1)It seems odd that Nicholas should request that a distant small farmer relative he has never met, in rather distant Greenwich, Conn., should send him one of his daughters(how did he know he had daughters)to be governess to his daughter. He must have been planning even then that this girl would be his replacement wife. As it turned out, Nicholas seemed to be exactly what Miranda wanted in a husband and vice versa.

2)Why was Oleander chosen as the mode of poisoning? The fact that Johanna dies soon after the plant was brought into her room suggests that a volatile component was involved. But the poisons are not volatile. They must be ingested. And it's not just of matter that the person succumbs within a few hours with no preliminary distressing symptoms. Thus, she probably should have made a commotion about her symptoms before dying.

3)After Nicholas is shot dead, who inherits Dragonwyck? Doesn't Miranda, as his wife. Or weren't women allowed to own property in this circumstance? Or perhaps his daughter, if he so willed it? In any case, Miranda clearly has had enough of Dragonwyck, and returns to her native Greenwich. By the way, why did daughter Katrine disappear from the story not long after she was introduced? Was she sent to a boarding school?

With these caveats, I can recommend this film for those interested in Gothic stories and history.
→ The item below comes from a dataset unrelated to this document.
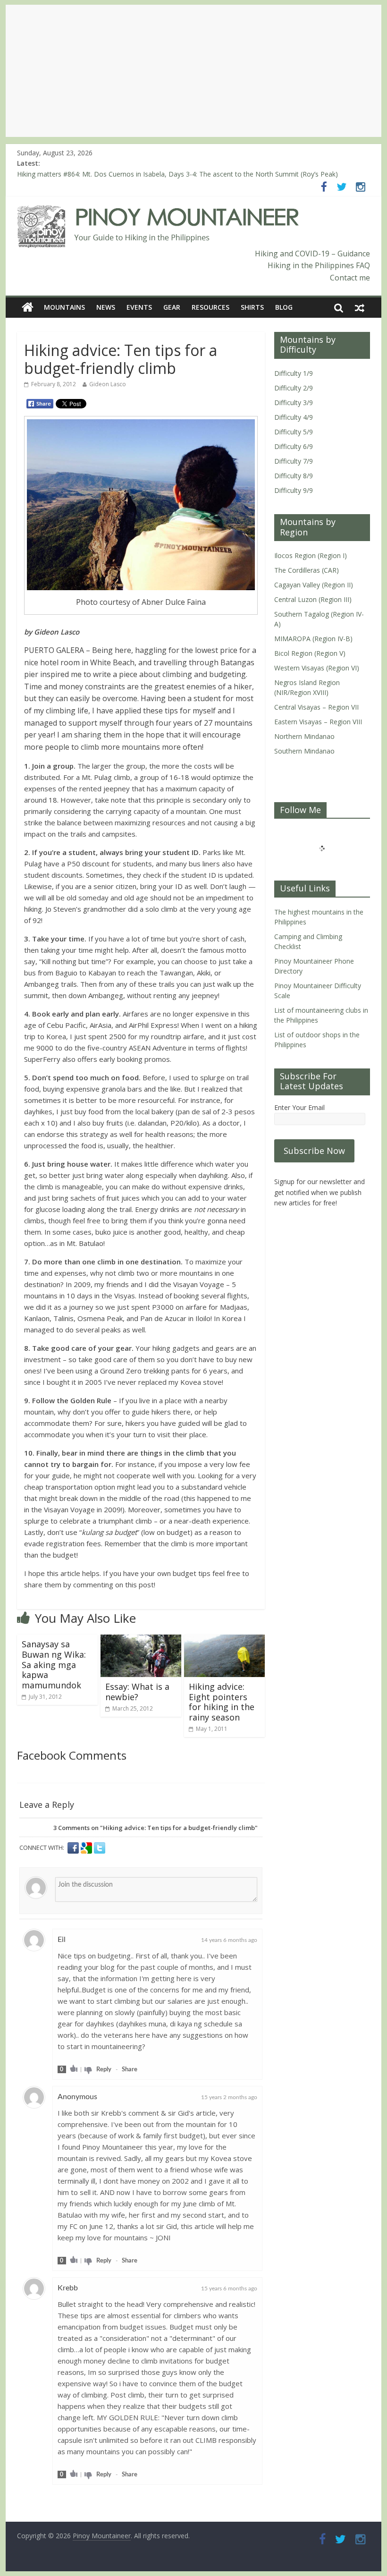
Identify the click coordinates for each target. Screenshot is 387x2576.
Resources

See it at YouTube.

Reviewed by clanciai 9 / 10

Gothic melodrama from the 1840s with thickening intrigue all the way

Joe Mankiewicz's first film as a director is like all his subsequent ones a paragon of clarity and thoroughness, attaching much attention to every detail, while at the same time the actors are generously given free room to reign. Consequently in all his films, all actors appear outstanding, especially in his early ones. His next film was even darker than this one, maybe his deepest dive into the noir genre, "Somewhere in the Night" about the mystery of a lost identity and even more intriguing than this one - here Vincent Price completely dominates the drama by you in suspense as you never can know or even guess what he is up to. He appears as the perfect gentleman, and yet you must suspect that he has terrible secrets to hide, which don't become evident until the very end, as he masks them so well. Gene Tierney is equally good, and they match each other perfectly - just previously they had been together in Otto Preminger's priceless "Laura".
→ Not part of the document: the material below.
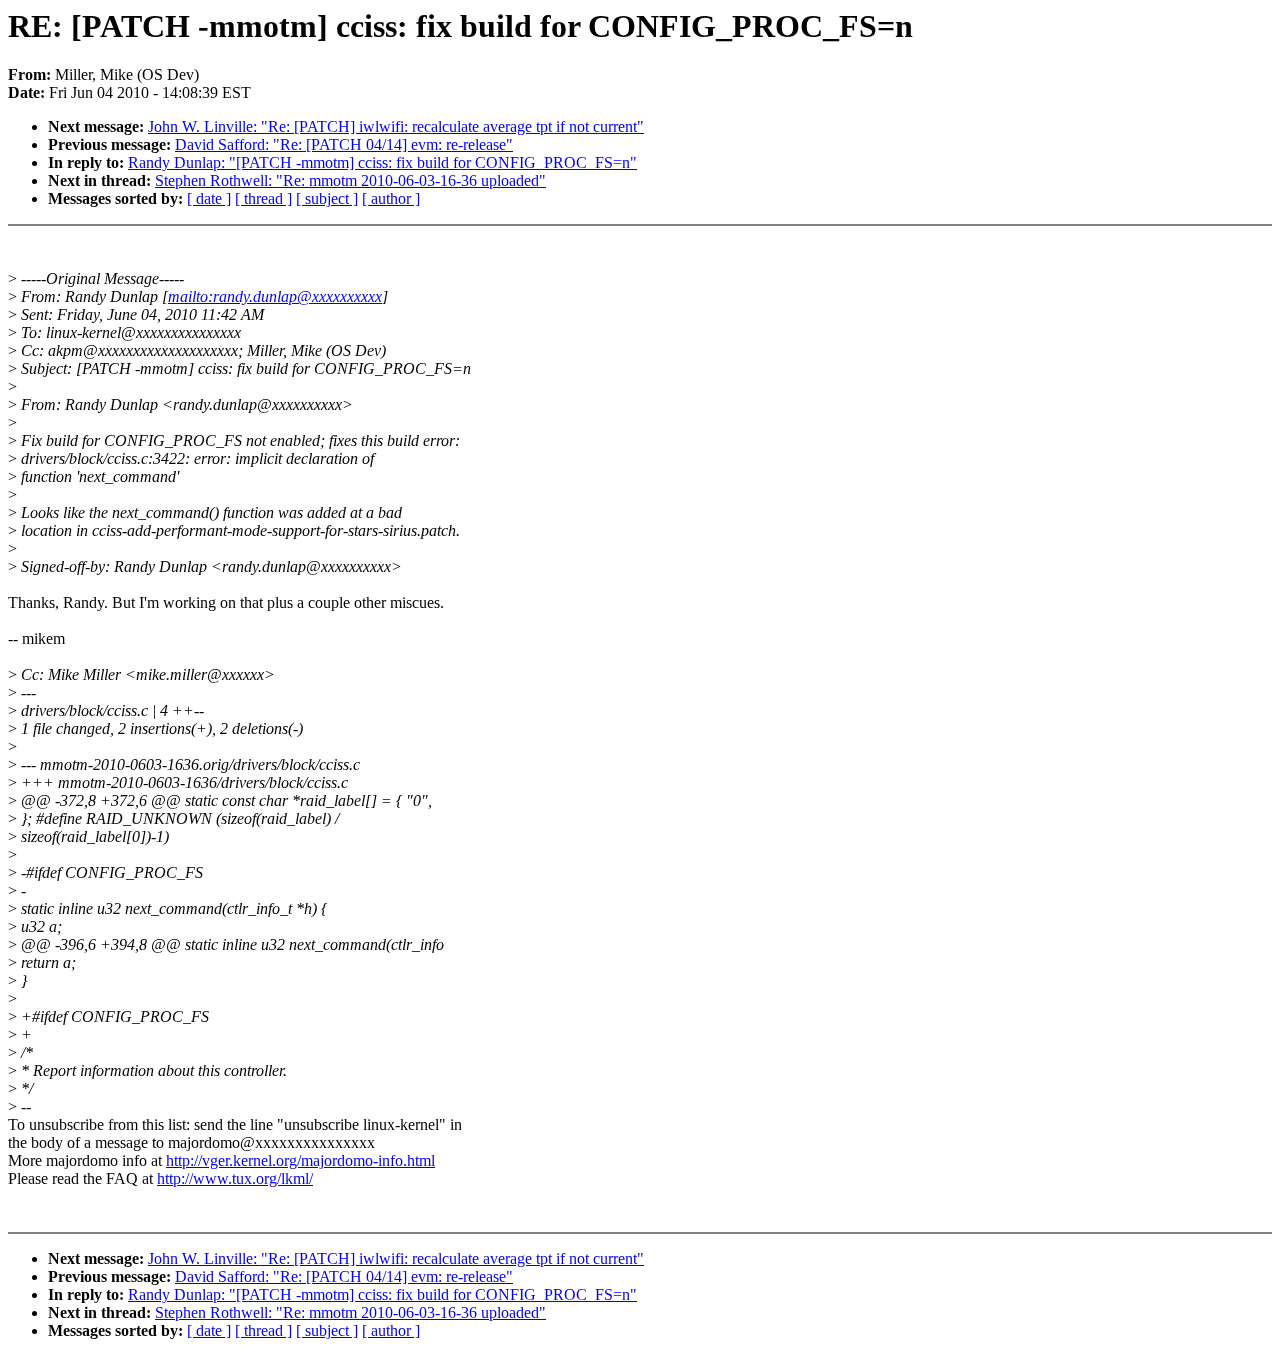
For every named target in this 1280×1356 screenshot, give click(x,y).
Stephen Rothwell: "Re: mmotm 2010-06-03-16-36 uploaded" (350, 180)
The other actors are good as well, especially Walter Huston as the terrible but honest father, while you must observe the young Jessica Tandy entering the scene after Gene Tierney has been married. You can't recognize her, but her performance as a cripple is quite remarkable.

Alfred Newman's music is equally perfect, never too intrusive but properly enhancing the Gothic atmosphere whenever it is stressed. Only Glenn Langan as the doctor is a bit simplistic, while the tenants are impressive in every scene. A special tribute to the always admirable Anne Revere as Gene Tierney's wise and hardy mother.

Reviewed by gavin6942 7 / 10

A Fox Horror Classic?

A simple Connecticut farm girl is recruited by a distant relative (Vincent Price), an aristocratic patroon, to be governess to his young daughter in his Hudson Valley mansion.

Someone at Fox put together a "Horror Classics Volume 2" set and put this film in it. But does it belong there? Not at all. There is no horror in this film. Maybe there is hint at a family curse or a ghost or something vague, but it really boils down to a wealthy landowner and the farmers who rent from him. I presume the only reason the film made the set was because it stars Vincent Price.

Interestingly, Gregory Peck was the first choice for Nicholas Van Ryn. Ernst Lubitsch was to direct, but became ill, pre-production was delayed, and Peck dropped out. This, to me, completely changes the film's aftermath. If Lubitsch would have made a different film, I don't know. But Peck starring might give the film more gravitas, and then it almost certainly would have avoided getting a "horror" label from people who haven't bothered to see it.